Een tijdje geleden belde iemand van de UvA me met de vraag of ik voor een krant iets wilde schrijven over de naderende bezuinigingen op de faculteit der geesteswetenschappen. Had ik niet eens in het NRC Handelsblad een stuk gepubliceerd om uit te leggen dat ten onrechte werd gekort op het budget van het Rijksmuseum van Oudheden? Wilde ik dat nu voor de UvA doen? Ik zag het wel zitten. Alles voor de goede zaak.

Ik heb een dag aan het stuk gewerkt, maar ik liep tegen een probleem aan: ik kon niets laten zien ter ondersteuning van mijn betoog. Ik weet dat er interessant taalkundig onderzoek wordt gedaan, en ik zou het graag aan de lezers willen tonen, maar de letterdames en -heren hebben geen website. Daarmee zou mijn stuk een bepaald belang voor de geesteswetenschappen claimen dat ik niet kon demonstreren. Ik heb nog gekeken of ik er omheen kon schrijven, maar het werd niks.

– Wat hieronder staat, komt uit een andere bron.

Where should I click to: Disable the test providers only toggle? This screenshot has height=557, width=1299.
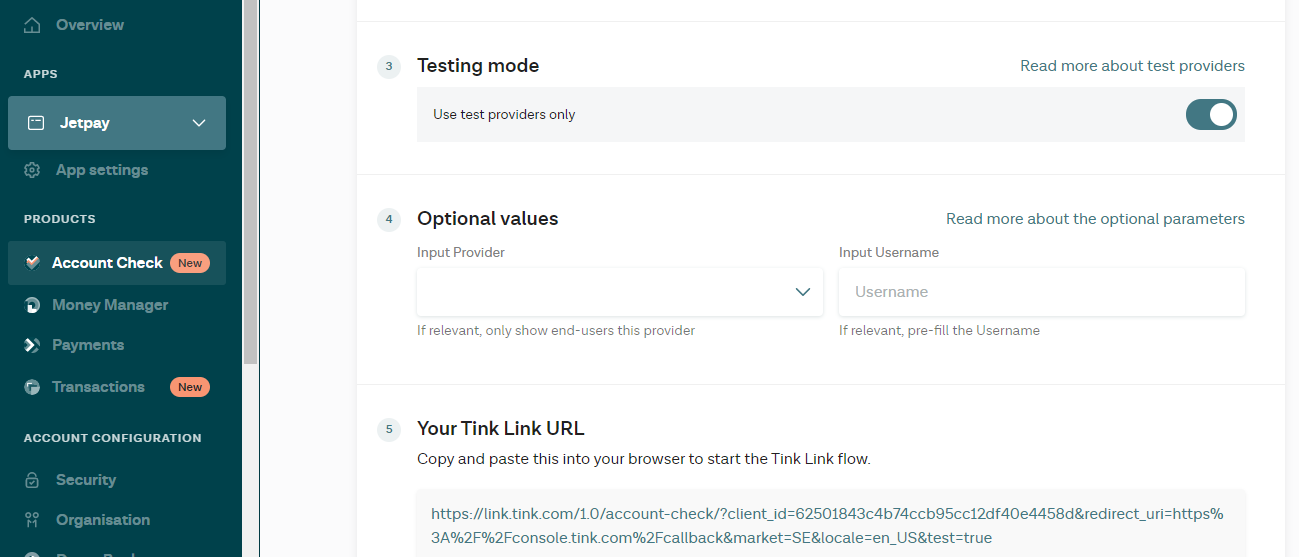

Dit voorval illustreert hoe de geesteswetenschappen zichzelf uitleggen: nauwelijks. Het is bepaald geen toeval dat de auteurs van het onlangs verschenen (interessante!) handboek over wetenschapsvoorlichting geen aandacht besteden aan de humaniora. Als de geesteswetenschappen al hebben geprobeerd handen en voeten te geven aan het KNAW/JA-advies “Tussen onderzoek en samenleving”, is dat goed verborgen gehouden. Het is dus alleszins vergeeflijk als u niet weet wat de resultaten, methoden, betekenis en belang van de geesteswetenschappen zijn.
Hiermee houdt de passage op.